Avec la disparition de Bernadette Chirac, c’est une femme profondément ancrée dans la mémoire des Français qui nous quitte.
Elle aura marqué la vie publique par sa fidélité, sa droiture, son caractère et cette manière bien à elle d’être présente, sans jamais chercher à occuper le premier plan, mais en assumant pleinement ce que la fonction et la vie lui ont donné à porter.
Je veux surtout retenir son engagement exceptionnel pour les Pièces jaunes, cause qu’elle a incarnée avec constance, conviction et une formidable humanité. Grâce à son action, des générations d’enfants hospitalisés et de familles ont bénéficié d’un soutien concret, visible, utile. Elle a su transformer une initiative de solidarité en grand rendez-vous national, avec une simplicité et une détermination qui forçaient le respect.
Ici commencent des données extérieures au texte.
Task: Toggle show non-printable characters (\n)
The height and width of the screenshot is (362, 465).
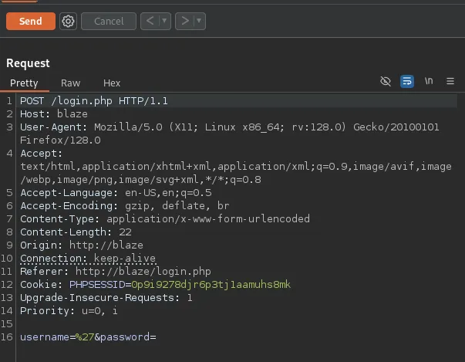Action: [429, 82]
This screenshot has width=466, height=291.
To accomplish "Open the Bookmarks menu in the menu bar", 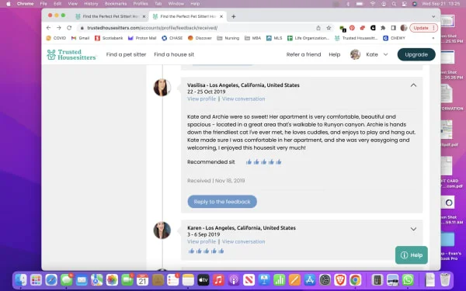I will point(116,4).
Bernadette Chirac, c’était aussi un attachement profond à la Corrèze, à cette terre qu’elle aimait et qu’elle a toujours défendue avec fierté. Elle y était chez elle, proche des habitants, attentive aux territoires, à leurs réalités comme à leurs espoirs. Son lien à la Corrèze disait beaucoup d’elle : une fidélité aux racines, aux gens, à une certaine idée de la France des territoires, sobre, vraie et courageuse.
Derrière la figure publique, il y avait une femme de conviction, attachée à ses proches, à ses engagements et à cette certaine idée du service des autres. Son parcours laisse une trace singulière, respectée bien au-delà des clivages.
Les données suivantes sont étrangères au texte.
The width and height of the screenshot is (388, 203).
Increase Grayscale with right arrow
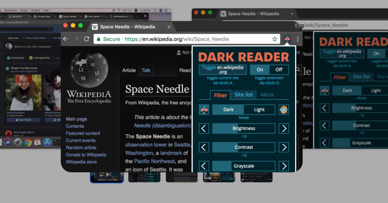point(284,166)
En ce moment de deuil, j’ai une pensée très émue pour sa fille Claude et sa famille. Je leur adresse tout mon soutien, ma sympathie et mon affection.
Bernadette Chirac restera dans les mémoires comme une femme de cœur, d’engagement, de fidélité et d’attachement à son pays. Que son souvenir demeure vivant dans nos pensées et dans tout ce qu’elle a contribué à bâtir.